Homework 1

Hide Assignment Information Instructions Please submit exercises 2.1, 2.2, 2.3, 2.4, 2.5 and 2.8 from the Hyndman online Forecasting book. Please submit both your Rpubs link as well as attach the .pdf file with your code.

2.1

Explore the following four time series: Bricks from aus_production, Lynx from pelt, Close from gafa_Symbol, Demand from vic_elec.

Use ? (or help()) to find out about the data in each series. What is the time interval of each series? Use autoplot() to produce a time plot of each series. For the last plot, modify the axis labels and title.

Aus_production dataset

help(aus_production)

## starting httpd help server ... done

aus_production

The time interval is quarterly for the aus_production

aus_production %>% 
  autoplot(Bricks) +
  labs(
    y = "Bricks Produced",
    title = "Bricks Produced Quarterly: Melbourne, Australia"
  )

## Warning: Removed 20 rows containing missing values or values outside the scale range
## (`geom_line()`).

Gafa_stock dataset

help(gafa_stock)
gafa_stock

The time interval is daily for the gafa_Symbol

gafa_stock %>% 
  autoplot(Close) +
  labs(
    y = "Closing Price",
    title = "Symbols Closing Price"
  )

# Pelt dataset

help(pelt)
pelt

The time interval is quarterly for the pelt is yearly

pelt %>% 
  autoplot(Lynx) +
  labs(
    y = "Lynx Pelts",
    title = "Lynx Pelts Collected Overtime"
  )

Vic_elec dataset

help(vic_elec)
vic_elec

The time interval is quarterly for the vic_elec is 30 minutes

vic_elec %>% 
  autoplot(Demand) +
  labs(
    y = "Demand",
    title = "Electricity Demand Overtime"
  )

2.2

Use filter() to find what days corresponded to the peak closing price for each of the four Symbols in gafa_Symbol

peak_days <- gafa_stock %>%
  group_by(Symbol) %>%
  filter(Close == max(Close)) %>%
  ungroup()

# Plot the closing prices and highlight the peak prices
gafa_stock %>%
  autoplot(Close) +
  geom_point(data = peak_days, aes(x = Date, y = Close), color = "red", size = 3) +
  labs(y = "Closing Price", title = "Symbol Closing Prices with Peak Days Highlighted") +
  theme_minimal()

2.3

Download the file tute1.csv from the book website, open it in Excel (or some other spreadsheet application), and review its contents.
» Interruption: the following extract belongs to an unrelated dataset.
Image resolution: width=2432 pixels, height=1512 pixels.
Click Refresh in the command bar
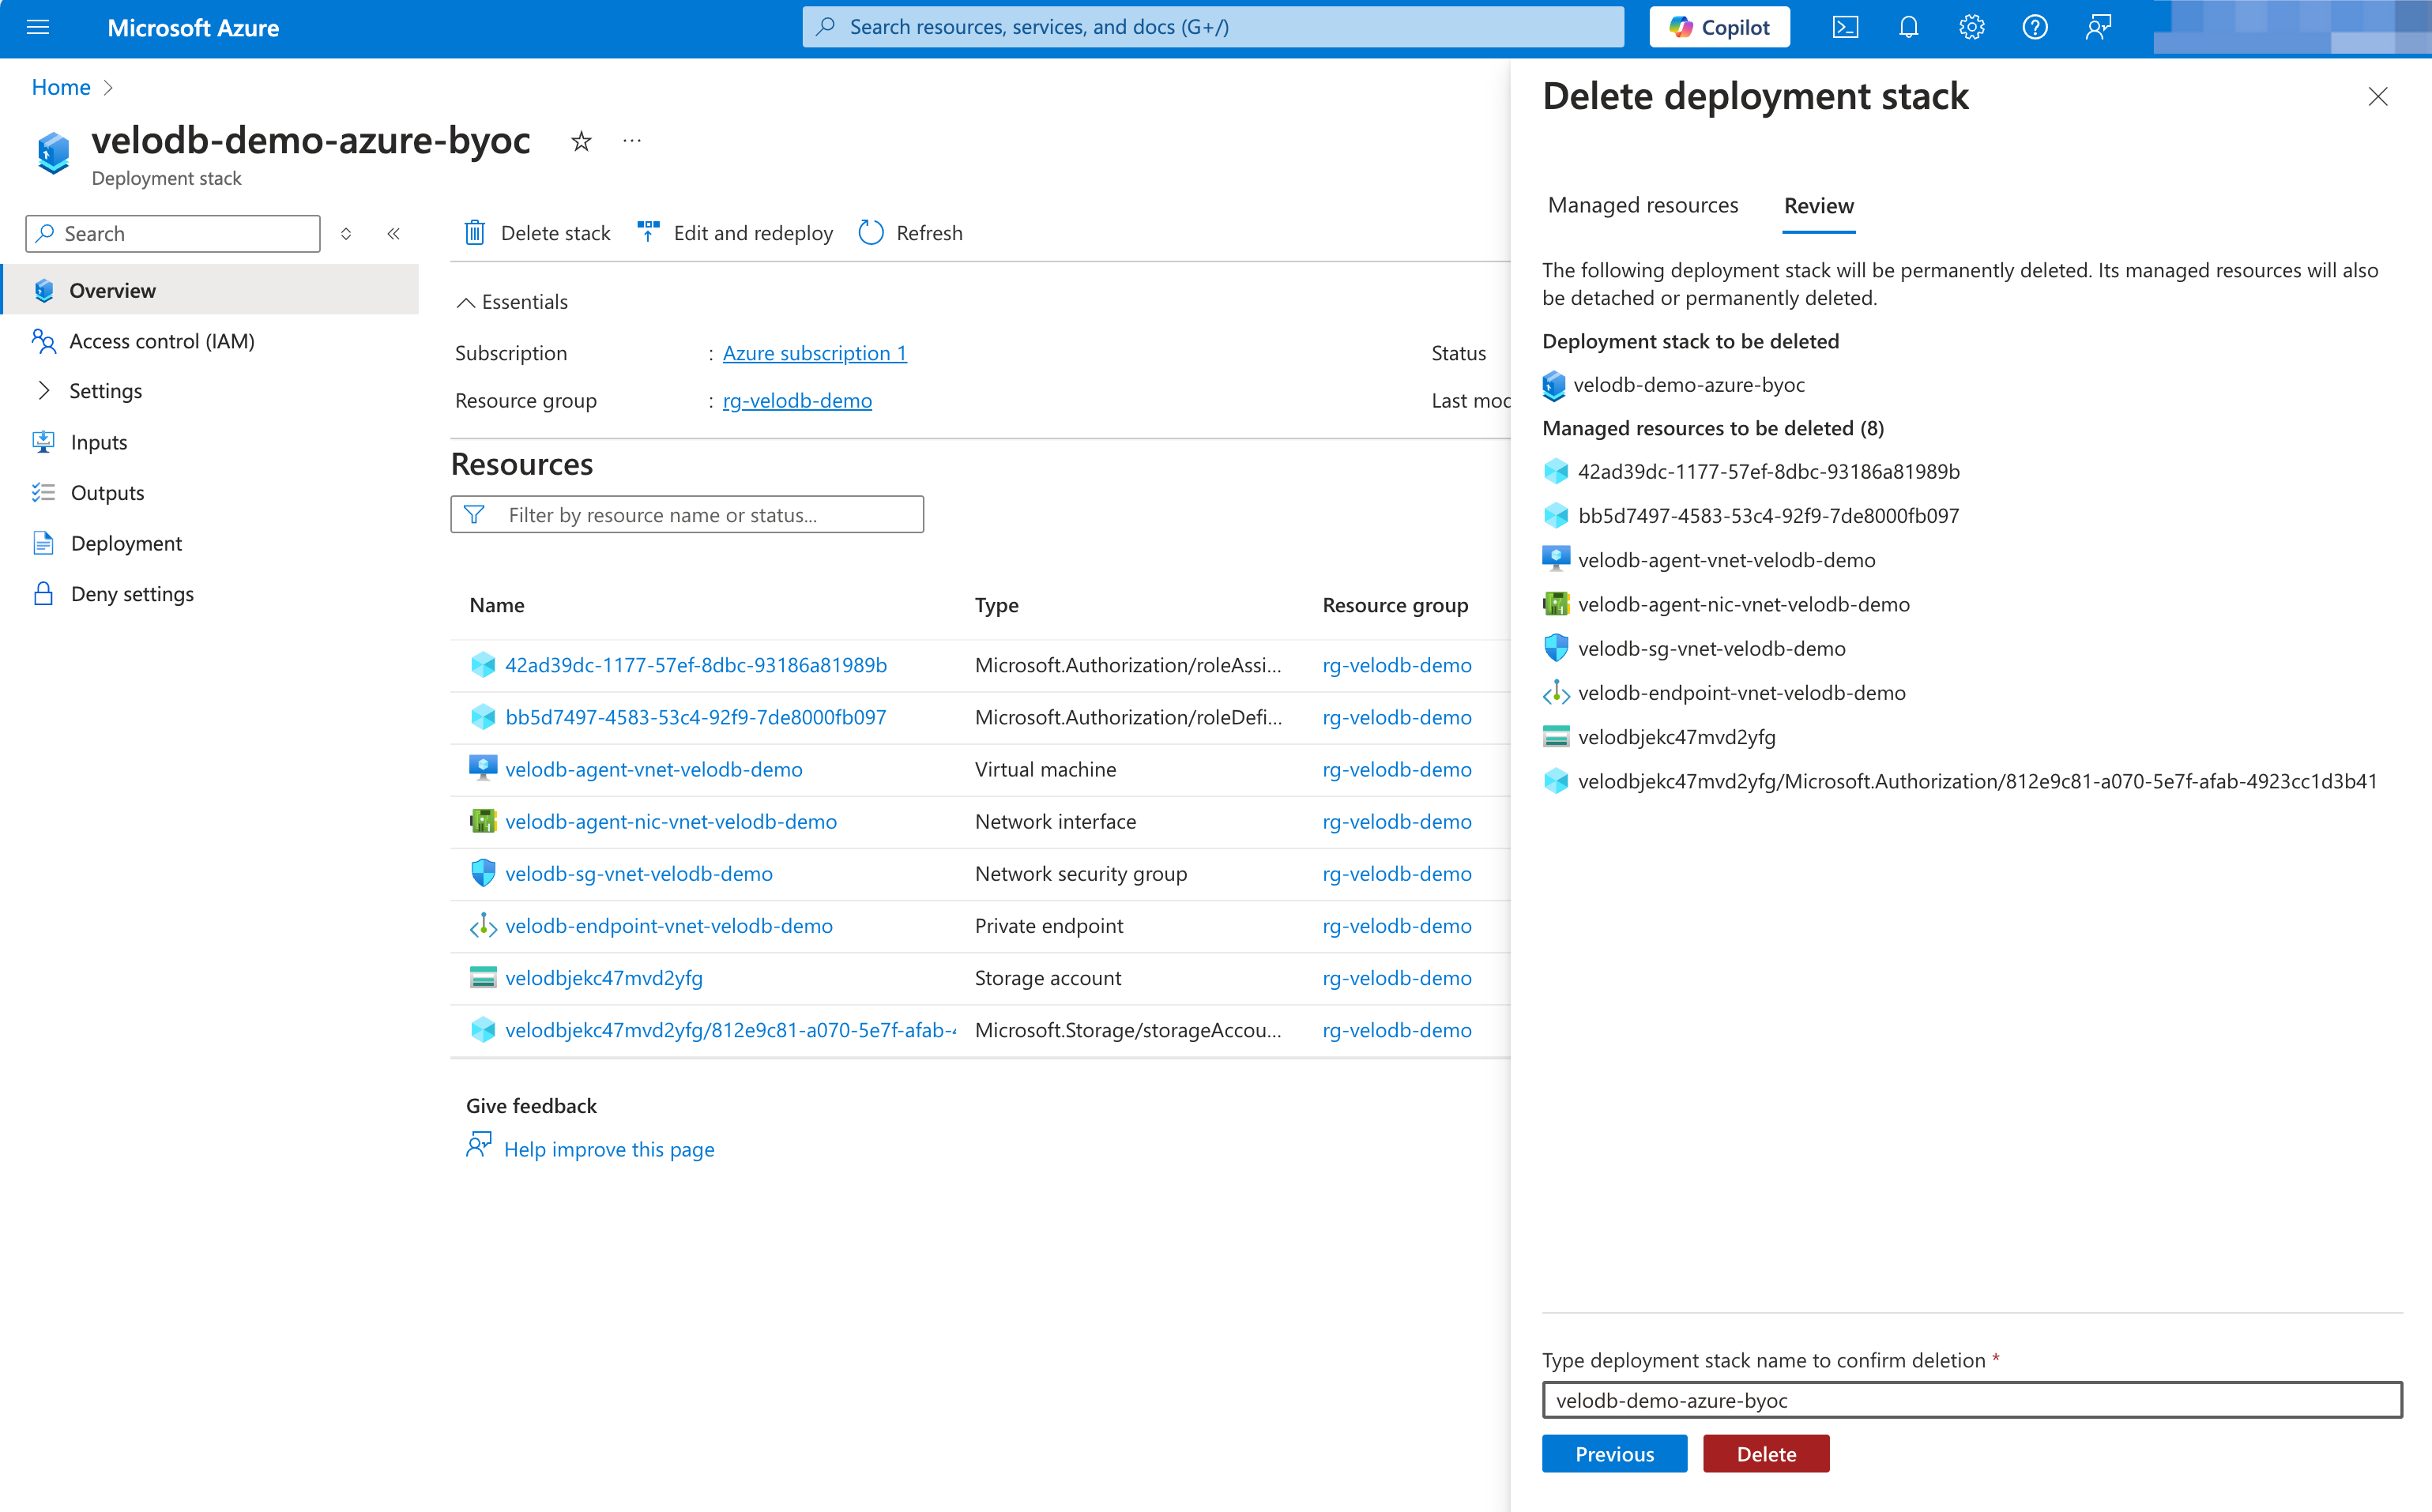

You should find four columns of information. Columns B through D each contain a quarterly series, labelled Sales, AdBudget and GDP. Sales contains the quarterly sales for a small company over the period 1981-2005. AdBudget is the advertising budget and GDP is the gross domestic product. All series have been adjusted for inflation.
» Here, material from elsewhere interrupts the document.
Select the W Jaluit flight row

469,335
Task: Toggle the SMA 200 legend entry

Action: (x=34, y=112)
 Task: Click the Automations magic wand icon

You can read the data into R with the following script:

tute1 <- readr::read_csv("https://raw.githubusercontent.com/Mikhail-Broomes/Data-624/main/Homeworks/Homework%201/tute1.csv")

## Rows: 100 Columns: 4
## ── Column specification ────────────────────────────────────────────────────────
## Delimiter: ","
## dbl  (3): Sales, AdBudget, GDP
## date (1): Quarter
## 
## ℹ Use `spec()` to retrieve the full column specification for this data.
## ℹ Specify the column types or set `show_col_types = FALSE` to quiet this message.

View(tute1)

Convert the data to time series

mytimeseries <- tute1 |>
  mutate(Quarter = yearquarter(Quarter)) |>
  as_tsibble(index = Quarter)

Construct time series plots of each of the three series

mytimeseries |>
  pivot_longer(-Quarter) |>
  ggplot(aes(x = Quarter, y = value, colour = name)) +
  geom_line()

What happens when we don’t include facet_grid it makes tyhe grid uniform instead of separating the plots by the name of the series

2.4

The USgas package contains data on the demand for natural gas in the US.
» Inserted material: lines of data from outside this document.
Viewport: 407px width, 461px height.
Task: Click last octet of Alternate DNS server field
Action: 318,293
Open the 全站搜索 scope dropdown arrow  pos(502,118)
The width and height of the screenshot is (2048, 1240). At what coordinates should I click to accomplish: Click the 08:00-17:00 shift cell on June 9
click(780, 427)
Install the USgas package. Create a tsibble from us_total with year as the index and state as the key.

library(USgas)

## Warning: package 'USgas' was built under R version 4.3.3

us_tibble <- us_total %>%
  as_tsibble(index = year, key = state)
us_tibble

Plot the annual natural gas consumption by state for the New England area (comprising the states of Maine, Vermont, New Hampshire, Massachusetts, Connecticut and Rhode Island).

new_england_tibble <- us_tibble %>%
  filter(state %in% c("Maine", "Vermon", "New Hampshire", "Massachusetts", "Connecticut", "Rhode Island")) %>%
  autoplot(y) +
  labs(title = "Annual Natural Gas Consumption by State in New England",
       y = "Consumption (billion cubic feet)")

new_england_tibble

2.5

Download tourism.xlsx from the book website and read it into R using readxl::read_excel().

library(readxl)

## Warning: package 'readxl' was built under R version 4.3.3

url <- "https://raw.githubusercontent.com/Mikhail-Broomes/Data-624/main/Homeworks/Homework%201/tourism.xlsx"


temp_file <- tempfile(fileext = ".xlsx")
download.file(url, temp_file, mode = "wb")

df_tourism <- read_excel(temp_file)

print(df_tourism)

## # A tibble: 24,320 × 5
##    Quarter    Region   State           Purpose  Trips
##    <chr>      <chr>    <chr>           <chr>    <dbl>
##  1 1998-01-01 Adelaide South Australia Business  135.
##  2 1998-04-01 Adelaide South Australia Business  110.
##  3 1998-07-01 Adelaide South Australia Business  166.
##  4 1998-10-01 Adelaide South Australia Business  127.
##  5 1999-01-01 Adelaide South Australia Business  137.
##  6 1999-04-01 Adelaide South Australia Business  200.
##  7 1999-07-01 Adelaide South Australia Business  169.
##  8 1999-10-01 Adelaide South Australia Business  134.
##  9 2000-01-01 Adelaide South Australia Business  154.
## 10 2000-04-01 Adelaide South Australia Business  169.
## # ℹ 24,310 more rows

Create a tsibble which is identical to the tourism tsibble from the tsibble package.

??tourism
tsibble::tourism

tourism_tsibble <- df_tourism %>%
  mutate(Quarter = yearquarter(Quarter)) %>%
  as_tsibble(index = Quarter,  key = c("Region", "State", "Purpose"))

tourism_tsibble

Find what combination of Region and Purpose had the maximum number of overnight trips on average.

tourism_tsibble %>%
  group_by(Region, Purpose) %>%
  summarise(mean_trips = mean(Trips)) %>%
  filter(mean_trips == max(mean_trips))%>%
  arrange(desc(mean_trips), by_group=TRUE)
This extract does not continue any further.